- INSTRUCTION -
Rewrite the lines of the listing below, from the line containing "Cold Brew (167, 2085)" through the line containing "Barrel Aged Coffee (167, 2150)" with both ends included, as a JSON list of strings with one string per line and no blank lines.

- DATA TO PROCESS -
• • • • •
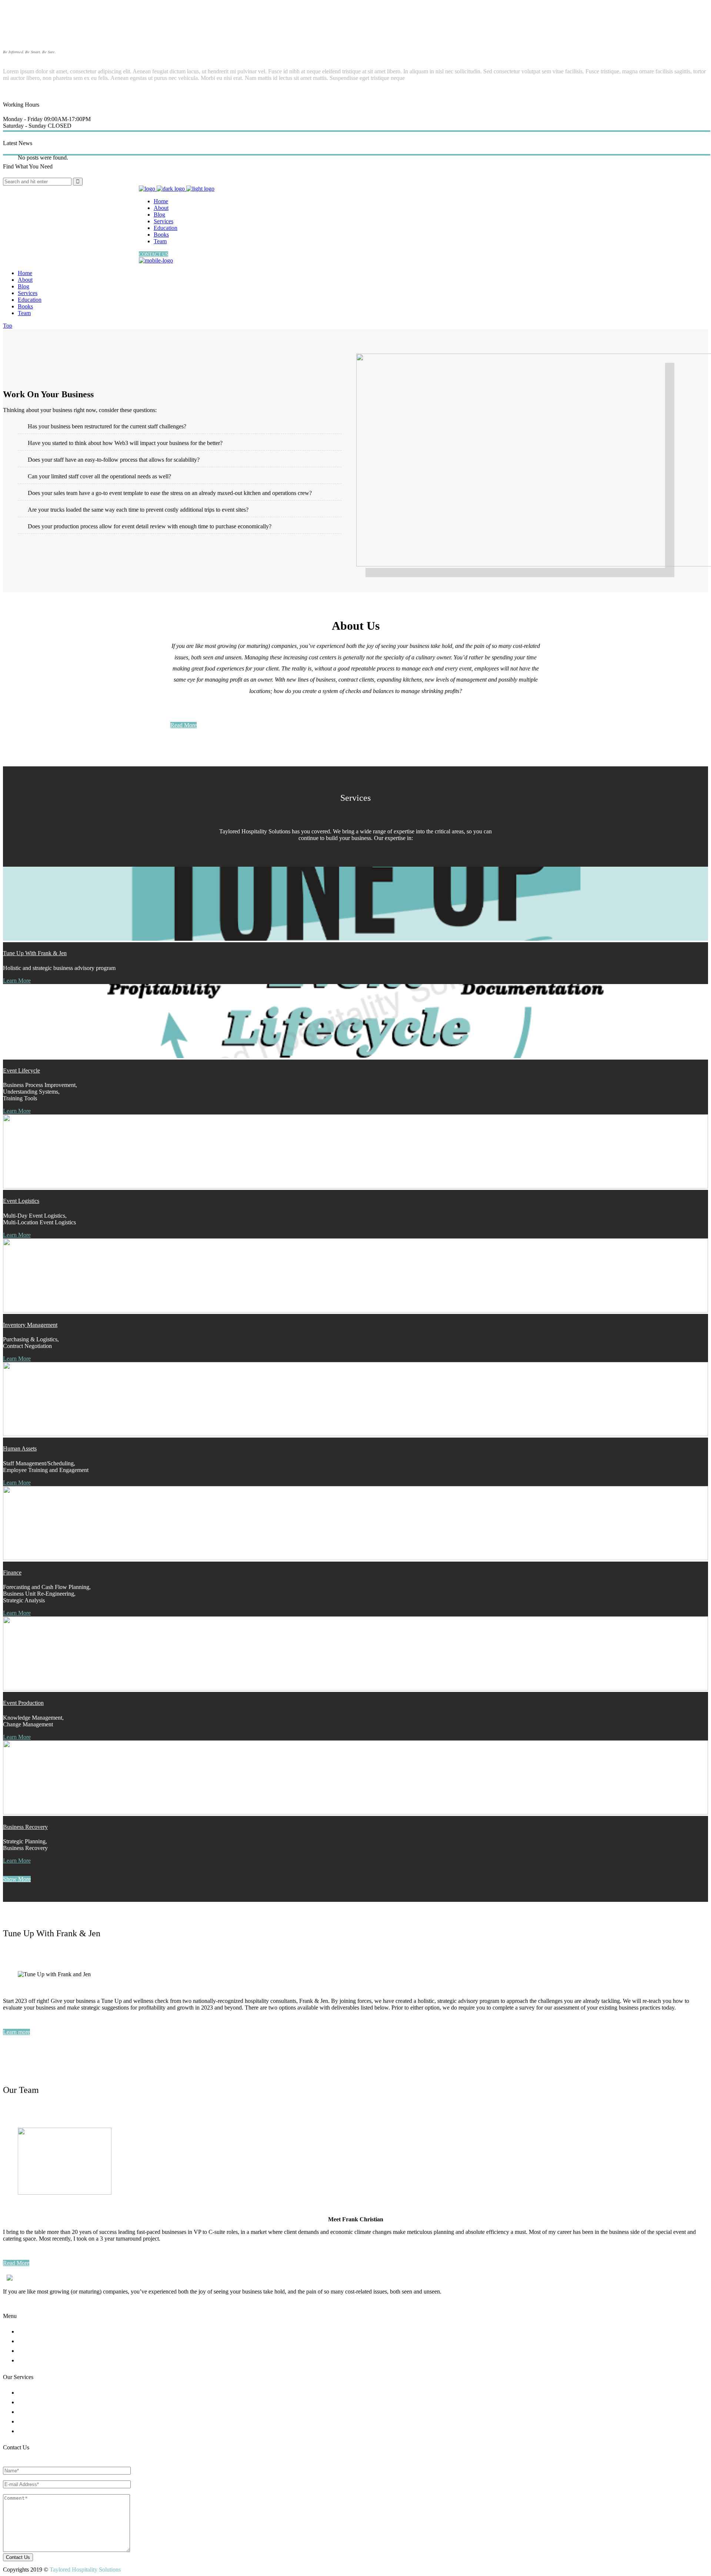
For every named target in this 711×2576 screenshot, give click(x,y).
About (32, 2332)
• • • • •
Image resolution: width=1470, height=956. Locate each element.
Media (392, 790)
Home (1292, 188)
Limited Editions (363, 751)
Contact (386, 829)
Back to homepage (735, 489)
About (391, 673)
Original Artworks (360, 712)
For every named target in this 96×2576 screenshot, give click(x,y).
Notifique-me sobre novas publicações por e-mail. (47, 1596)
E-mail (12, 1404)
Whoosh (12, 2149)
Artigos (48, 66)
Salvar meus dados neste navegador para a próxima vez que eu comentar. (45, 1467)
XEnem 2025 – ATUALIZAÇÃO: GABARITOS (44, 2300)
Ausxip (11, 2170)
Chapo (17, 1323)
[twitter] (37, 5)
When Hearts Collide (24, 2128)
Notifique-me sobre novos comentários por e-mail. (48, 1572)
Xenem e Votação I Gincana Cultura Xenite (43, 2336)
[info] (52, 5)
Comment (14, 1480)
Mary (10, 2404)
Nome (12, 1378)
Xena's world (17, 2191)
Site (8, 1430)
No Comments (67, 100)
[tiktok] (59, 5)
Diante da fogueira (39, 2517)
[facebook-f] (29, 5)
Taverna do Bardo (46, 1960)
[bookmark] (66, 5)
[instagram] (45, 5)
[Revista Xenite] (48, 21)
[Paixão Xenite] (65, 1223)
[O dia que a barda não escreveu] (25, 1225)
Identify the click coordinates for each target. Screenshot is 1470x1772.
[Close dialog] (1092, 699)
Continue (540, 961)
• • • • •
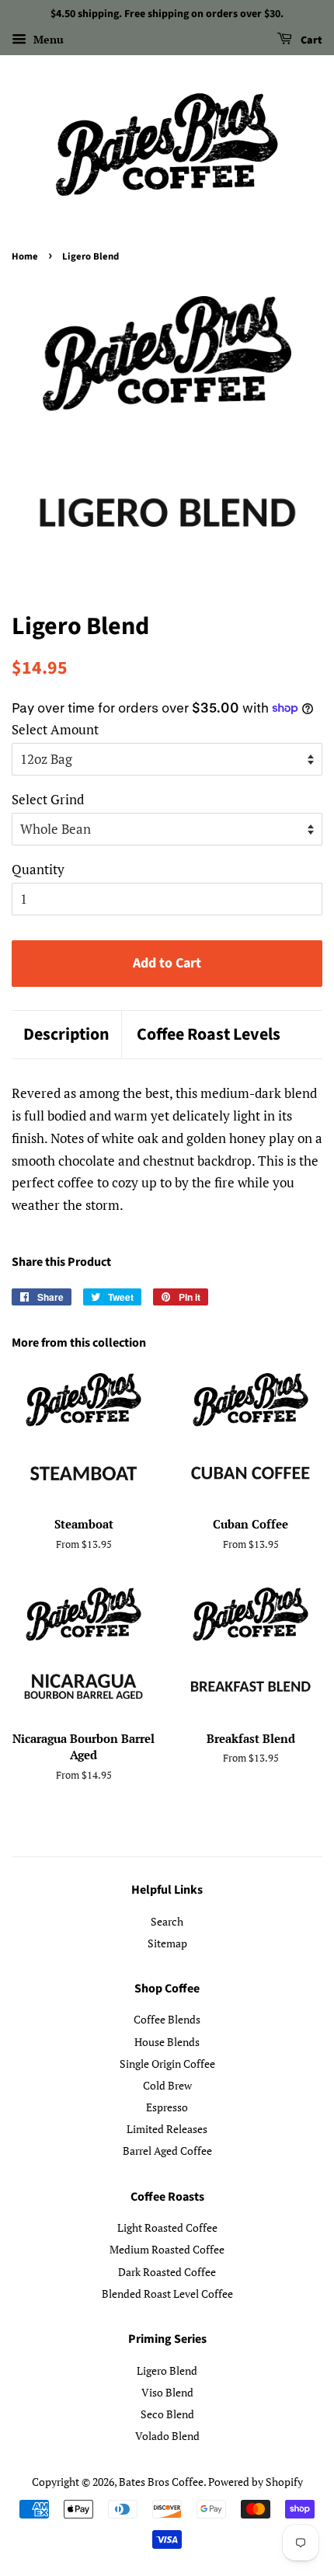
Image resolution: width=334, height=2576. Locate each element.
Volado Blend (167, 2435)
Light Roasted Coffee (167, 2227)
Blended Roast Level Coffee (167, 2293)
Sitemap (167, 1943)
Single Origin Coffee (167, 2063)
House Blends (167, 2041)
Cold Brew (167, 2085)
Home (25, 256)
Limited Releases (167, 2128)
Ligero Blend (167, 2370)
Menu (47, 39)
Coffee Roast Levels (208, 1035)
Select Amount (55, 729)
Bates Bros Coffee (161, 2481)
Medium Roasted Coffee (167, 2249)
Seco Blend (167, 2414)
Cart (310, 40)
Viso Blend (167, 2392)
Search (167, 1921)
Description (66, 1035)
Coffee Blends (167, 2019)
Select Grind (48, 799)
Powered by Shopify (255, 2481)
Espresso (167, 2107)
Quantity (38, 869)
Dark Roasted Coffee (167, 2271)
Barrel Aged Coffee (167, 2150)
• • • • •
- ANSWER FOR THE TASK -
[
  "Cold Brew (167, 2085)",
  "Home (25, 256)",
  "Limited Releases (167, 2128)",
  "Ligero Blend (167, 2370)",
  "Menu (47, 39)",
  "Coffee Roast Levels (208, 1035)",
  "Select Amount (55, 729)",
  "Bates Bros Coffee (161, 2481)",
  "Medium Roasted Coffee (167, 2249)",
  "Seco Blend (167, 2414)",
  "Cart (310, 40)",
  "Viso Blend (167, 2392)",
  "Search (167, 1921)",
  "Description (66, 1035)",
  "Coffee Blends (167, 2019)",
  "Select Grind (48, 799)",
  "Powered by Shopify (255, 2481)",
  "Espresso (167, 2107)",
  "Quantity (38, 869)",
  "Dark Roasted Coffee (167, 2271)",
  "Barrel Aged Coffee (167, 2150)"
]